演習問題: 以下の行をすべて、一字一句変えずに書き写してください。ただし、画像は解答に含めないでください。

____ 演習資料

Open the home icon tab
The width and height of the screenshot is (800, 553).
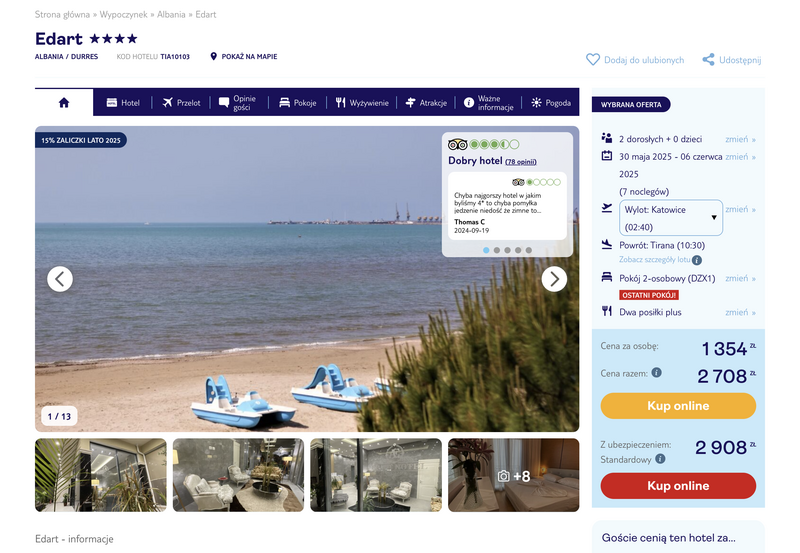click(64, 103)
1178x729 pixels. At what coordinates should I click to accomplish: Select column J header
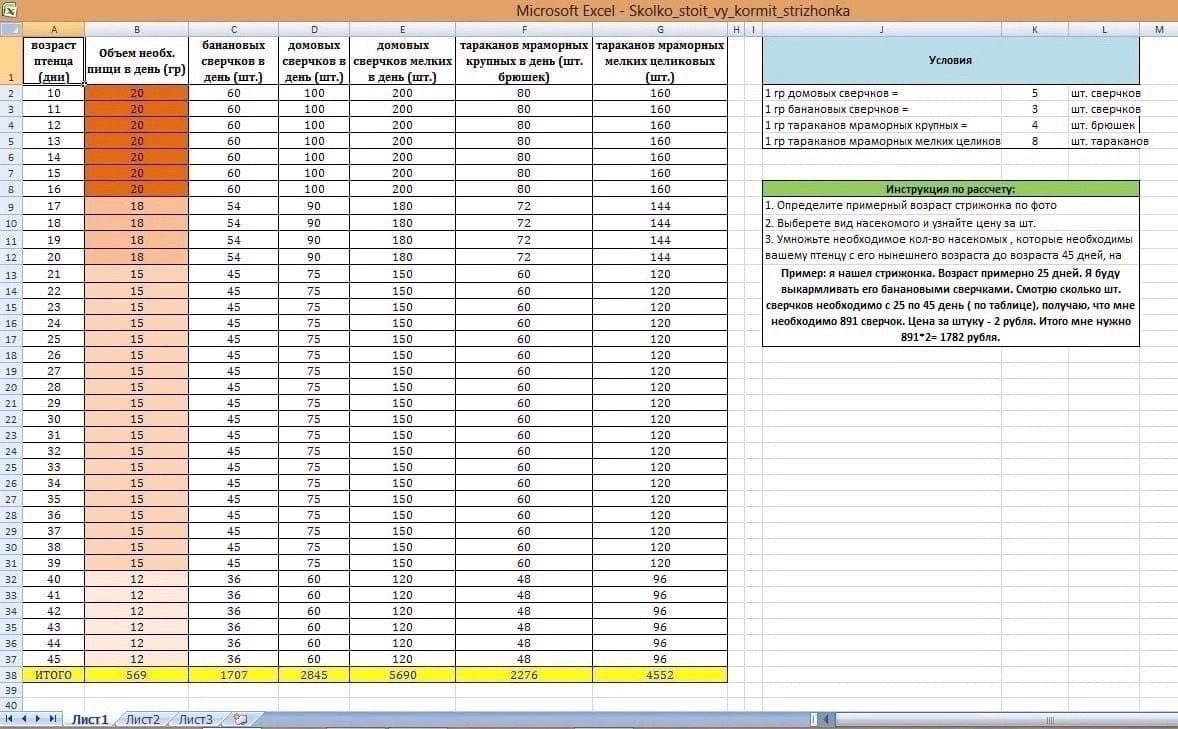pos(881,29)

________

解答例:
Open the home icon tab
The width and height of the screenshot is (800, 553).
click(64, 103)
1178x729 pixels. At what coordinates should I click to accomplish: Select column J header
pos(881,29)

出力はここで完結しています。